[EXERCISE REQUIREMENTS]
a: Answer these questions using the biography of Mary Thomas below:
(i) Who preceded her as Governor of the Gila River Indian Community?
(ii) In what year did she marry George Thomas?
(iii) Which two colleges did she attend after high school?
b: From the biography of Mary Thomas, reproduce the passage word for word, starting at "Mary V. Thomas" and ending after "rights, and casinos.".

[EXTRACTED TEXT]
####
Governor of the Gila River Indian Community
- In office 1994–2000
- Preceded by: Thomas R. White
- Succeeded by: Donald Antone

Personal details
- Born: April 29, 1944 Phoenix, Arizona
- Died: August 21, 2014 (aged 70) Chandler, Arizona
- Spouse: George Thomas

= Mary Thomas (politician) =

American politician (1944–2014)

Mary V. Thomas (April 29, 1944 – August 21, 2014) was an American Pima politician and activist. Thomas was the first woman to serve as the Governor of the Gila River Indian Community, an office she held from 1994 to 2000. She also served as Lieutenant Governor of Gila River Indian Community for two tenures: The first term from 1990 to 1994, prior to becoming governor, and a second term beginning in 2003. An active participant in tribal politics, Thomas was also an activist on issues of importance to Native American communities, including poverty, water rights, and casinos.

==Biography==
===Early life===
Thomas, a member of the Pima people, was born Mary Smith in Phoenix, Arizona, on April 29, 1944. Her parents were Elwood Dennis and Elizabeth Smith. She was raised in Sacaton, Arizona, in an adobe home, which her father had constructed, which lacked electricity until she was a teen. In a 1998 interview with The Arizona Republic, Thomas recalled her early life without electricity or indoor plumbing, saying "It was a way of life...We accepted it." She attended both Phoenix College and Central Arizona College after high school. She then worked a variety of jobs after college, including mortuary assistant, bus driver and teacher's aide. She married her husband, George Thomas, in 1968.
####
[DATA PROVIDED]

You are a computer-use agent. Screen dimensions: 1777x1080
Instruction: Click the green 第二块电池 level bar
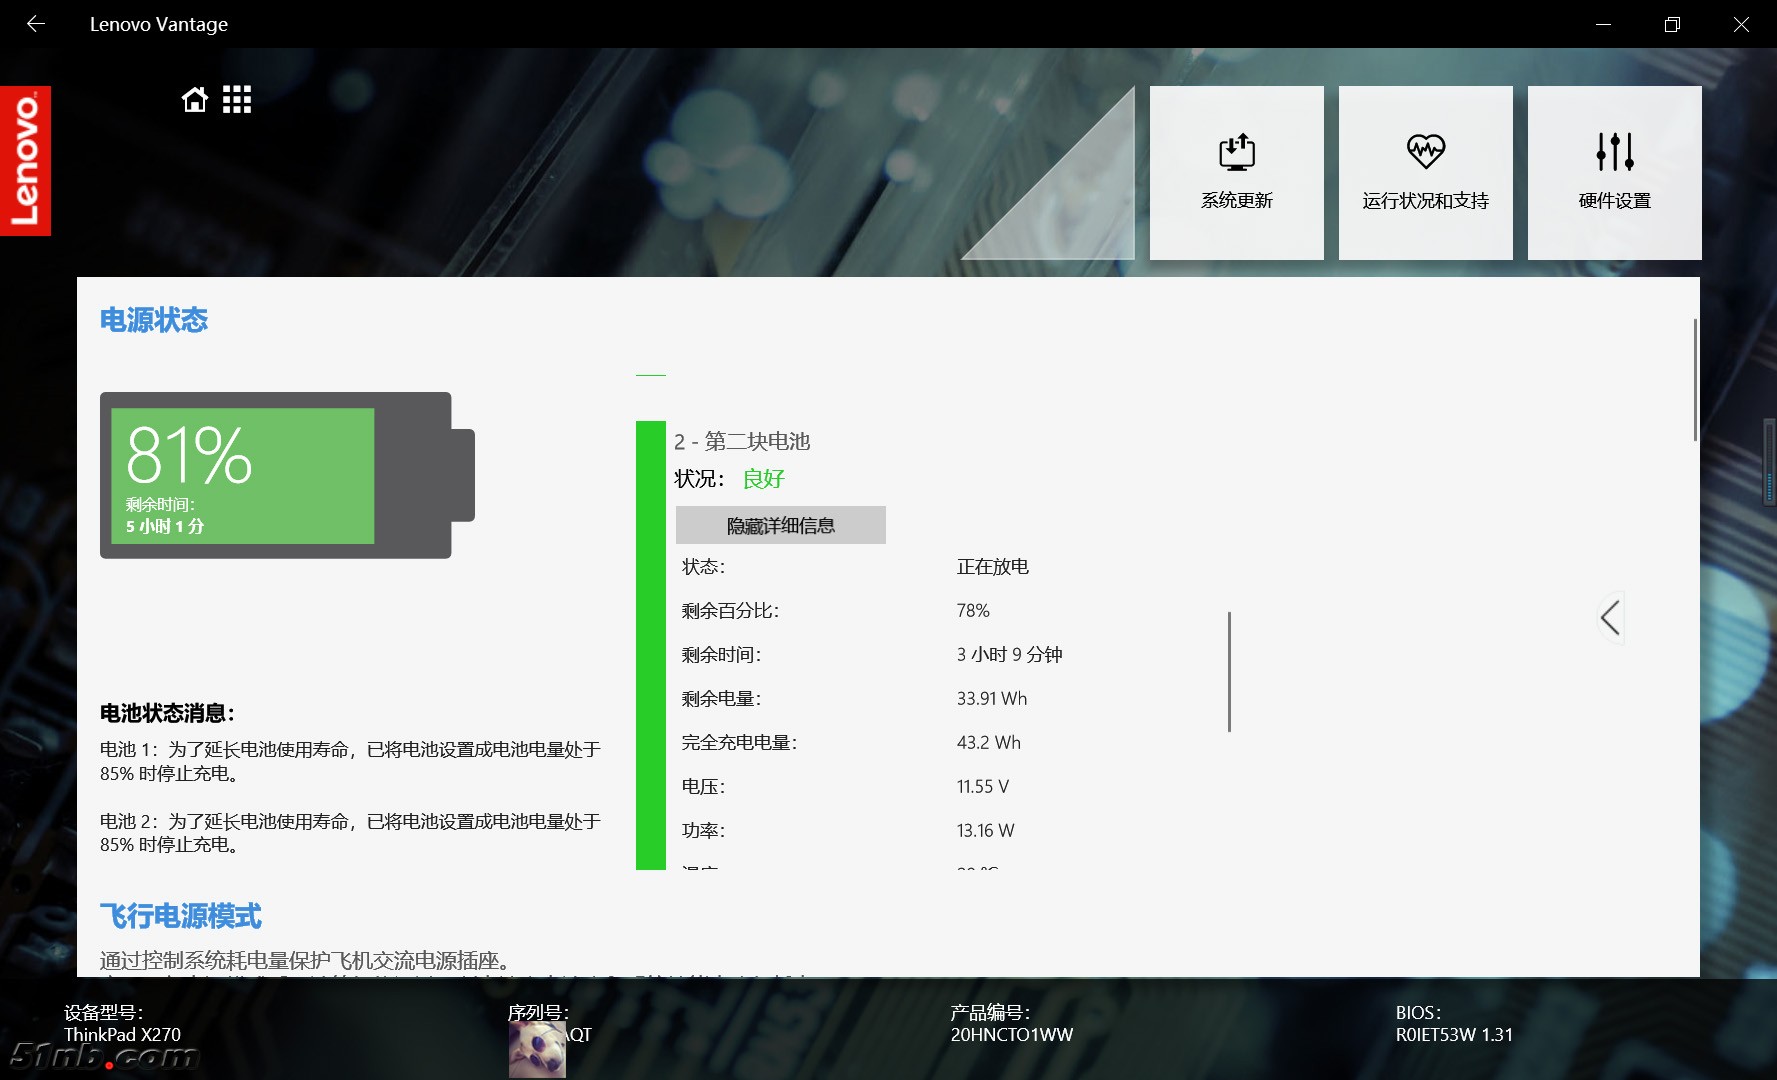coord(650,645)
####
[RESPONSES PER TASK]
a:
(i) Thomas R. White
(ii) 1968
(iii) Phoenix College and Central Arizona College

b:
Mary V. Thomas (April 29, 1944 – August 21, 2014) was an American Pima politician and activist. Thomas was the first woman to serve as the Governor of the Gila River Indian Community, an office she held from 1994 to 2000. She also served as Lieutenant Governor of Gila River Indian Community for two tenures: The first term from 1990 to 1994, prior to becoming governor, and a second term beginning in 2003. An active participant in tribal politics, Thomas was also an activist on issues of importance to Native American communities, including poverty, water rights, and casinos.